Exercise:
Reproduce the part of the records that opens with the line containing "Image resolution: width=1456" and runs through the end of the records, swapping "File menu" for "View menu" and leaving everything else unchanged. Omit the pictures from your answer.

Entries supplied:
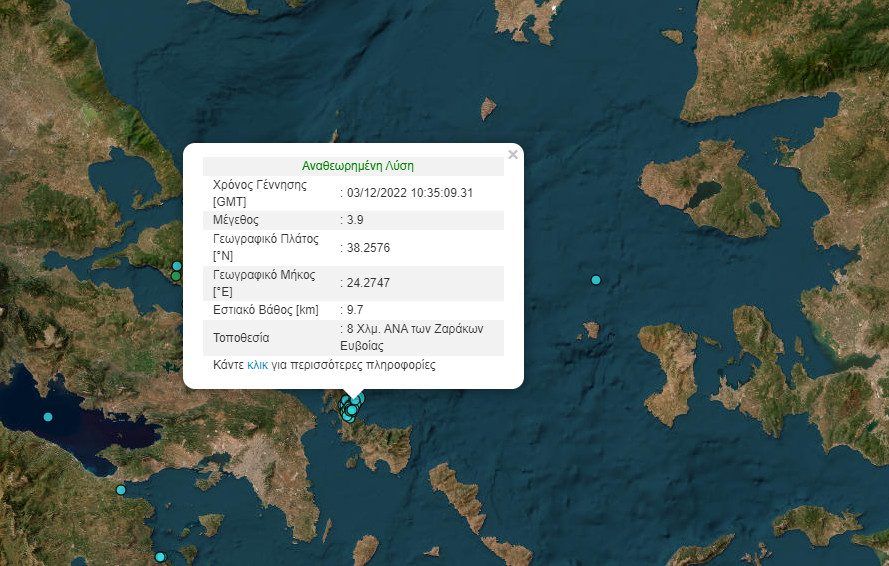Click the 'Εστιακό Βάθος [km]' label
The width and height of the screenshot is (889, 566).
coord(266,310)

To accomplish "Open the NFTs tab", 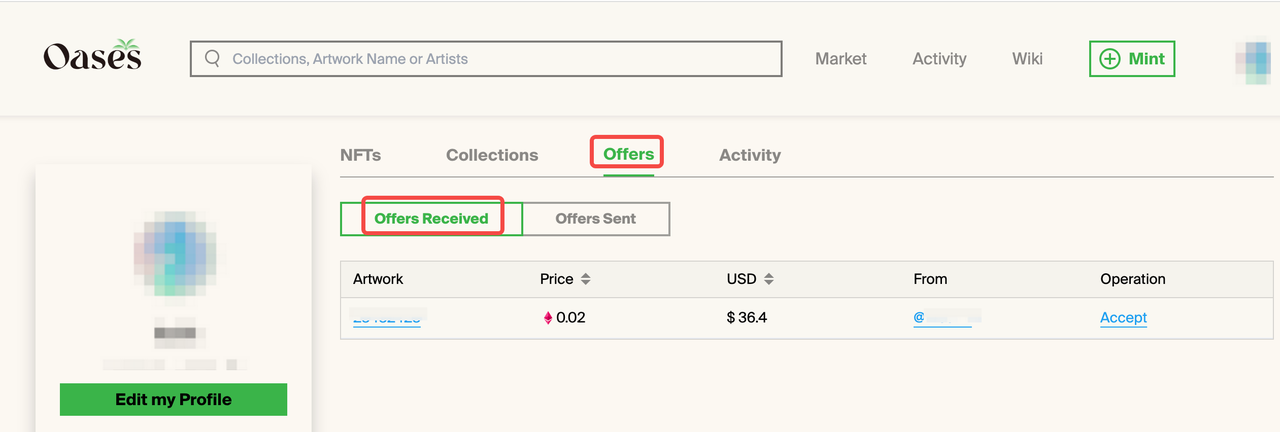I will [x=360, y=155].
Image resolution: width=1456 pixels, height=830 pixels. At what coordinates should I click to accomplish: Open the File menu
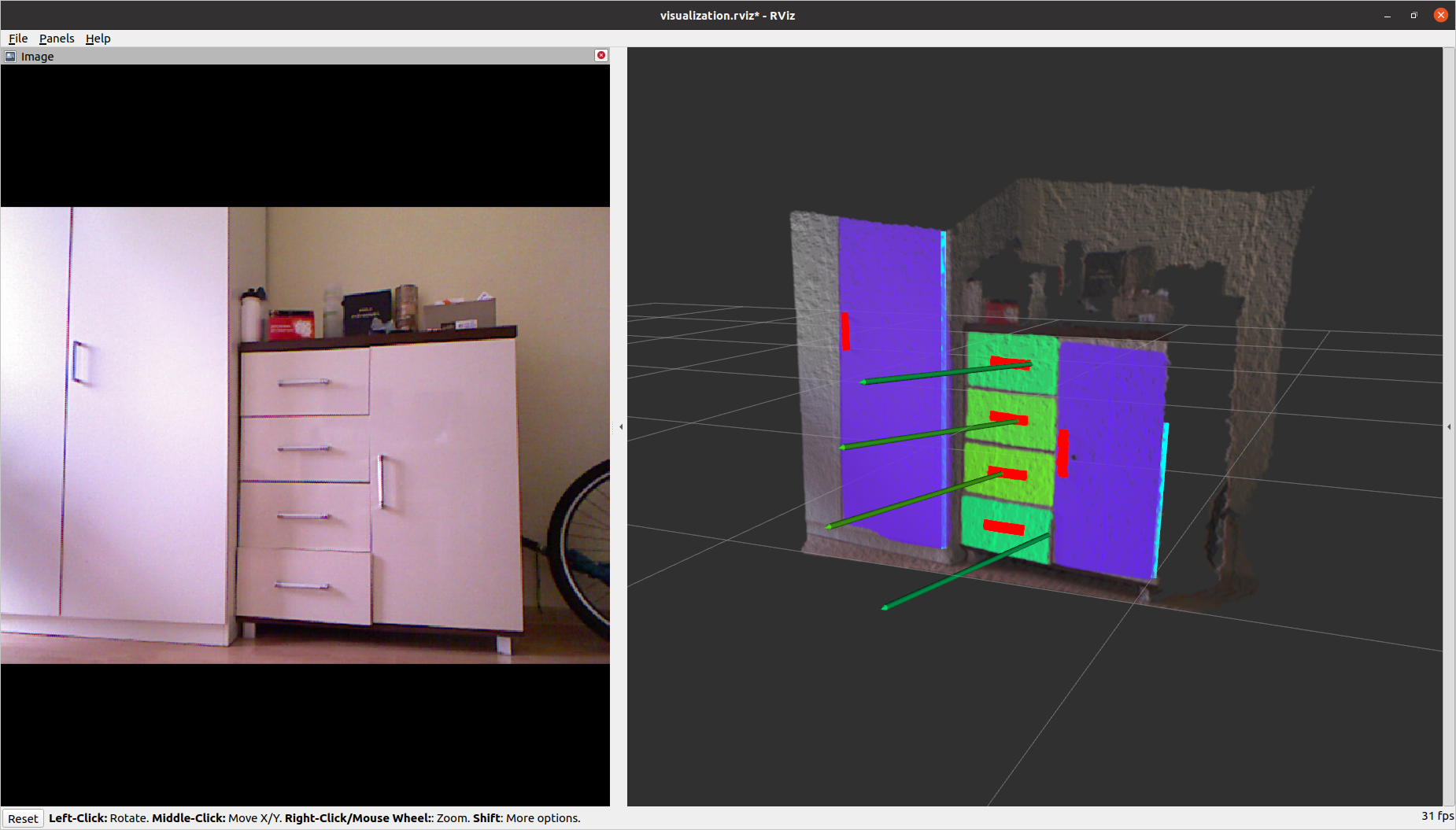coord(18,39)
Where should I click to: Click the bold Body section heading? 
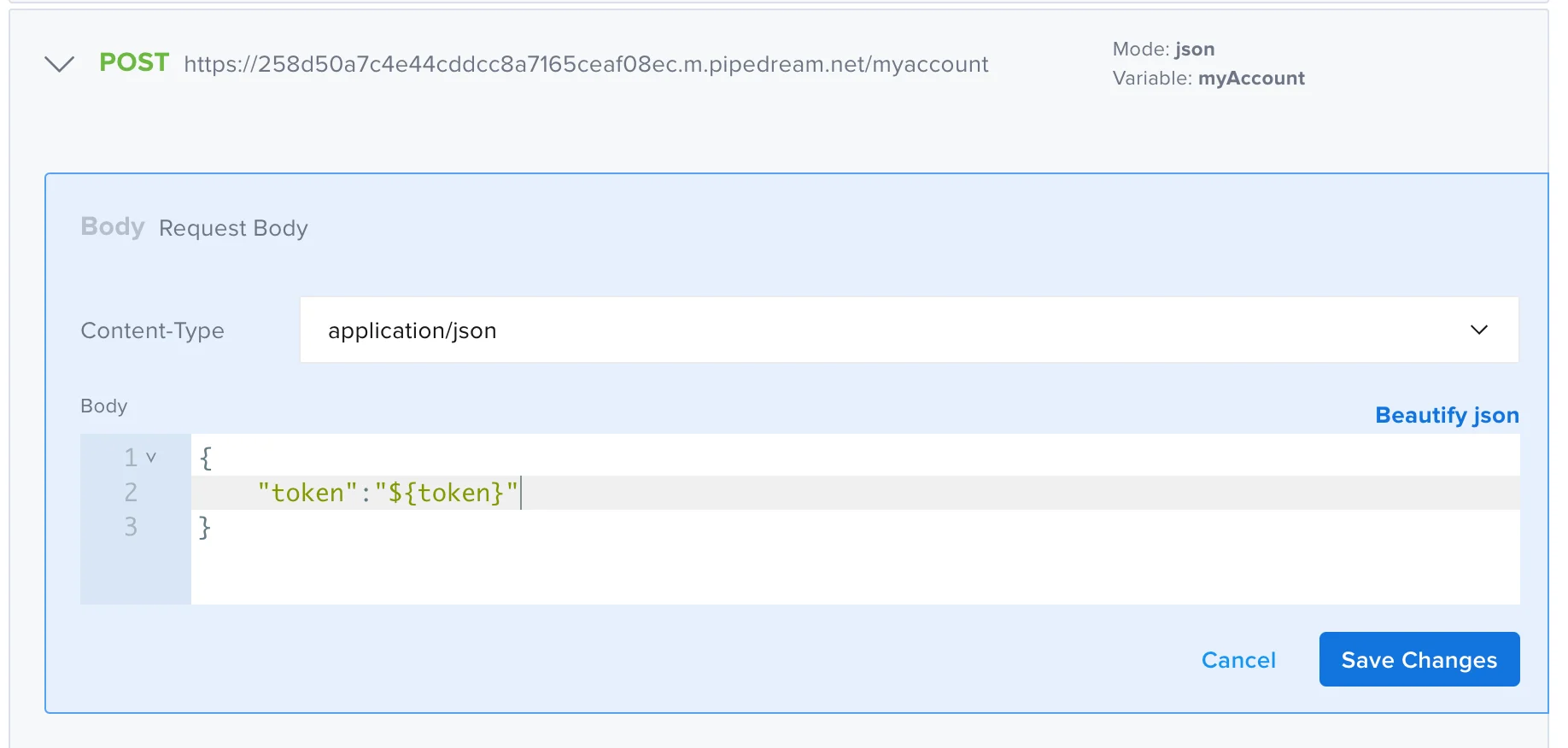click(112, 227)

Answer to this exercise:
Image resolution: width=1456 pixels, height=830 pixels. At what coordinates should I click to accomplish: Open the View menu
coord(18,39)
Where should I click to: Click the bold Body section heading? 
click(112, 227)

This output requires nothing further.